Suneel Kumar Kandagatla

Posted on April 9, 2015


Date - April 9, 2015
1:00 pm - 2:00 pm


Ph.D. Thesis Defense
Title: Effects of açaí berry (Euterpe oleracea) extracts on human antioxidant systems and drug metabolism”
Advisor Dr. Raner


This research project focused on the broad objective of studying how natural products can effect oxidative stress in living organisms via positive or negative interactions with specific enzymes and/or transcriptional processes. The current study investigated the potential health benefits of açaí (Euterpe olereacea) in order to deliver effective strategies to treat or mitigate a variety of human ailments. It required isolation of bioactive chemical constituents and identification of biological targets and/or associated molecular mechanisms. Amelioration of oxidative stress resulting from increased production of reactive oxygen species by two discrete mechanisms was studied. One mechanism that is critical to maintaining cellular homeostasis is the induction of cytoprotective antioxidant enzymes such as heme oxygenase-01 and NADPH quinone oxidoreductase to eliminate ROS. Induction of such enzymes involves the Nrf2/ARE signaling pathway. Alternatively, inhibition of toxicologically important cytochrome P450 enzymes such as CYP2A6 and CYP2E1 involved in ROS generation presents yet another potential strategy to reduce oxidative stress.
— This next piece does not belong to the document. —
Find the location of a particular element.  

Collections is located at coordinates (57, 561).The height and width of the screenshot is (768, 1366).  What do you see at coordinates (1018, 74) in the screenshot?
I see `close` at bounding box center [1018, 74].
The current study employed bioassay-guided fractionation on açaí berry in collaboration with the Oberlies Research group to study (a) induction of antioxidant enzymes in cultured HepG2 cells and (b) inhibition of CYP2A6 and CYP2E1 using human liver microsomes in vitro. Our results indicated the presence of bioactive constituents in açaí with a potential to modulate Nrf2/ARE pathway and potential induction of cytoprotective enzymes. Crude Açaí fractions showed significant inhibitory activity towards CYP2A6 and CYP2E1, however activity appeared to be lost as the material was separated into individual constituents.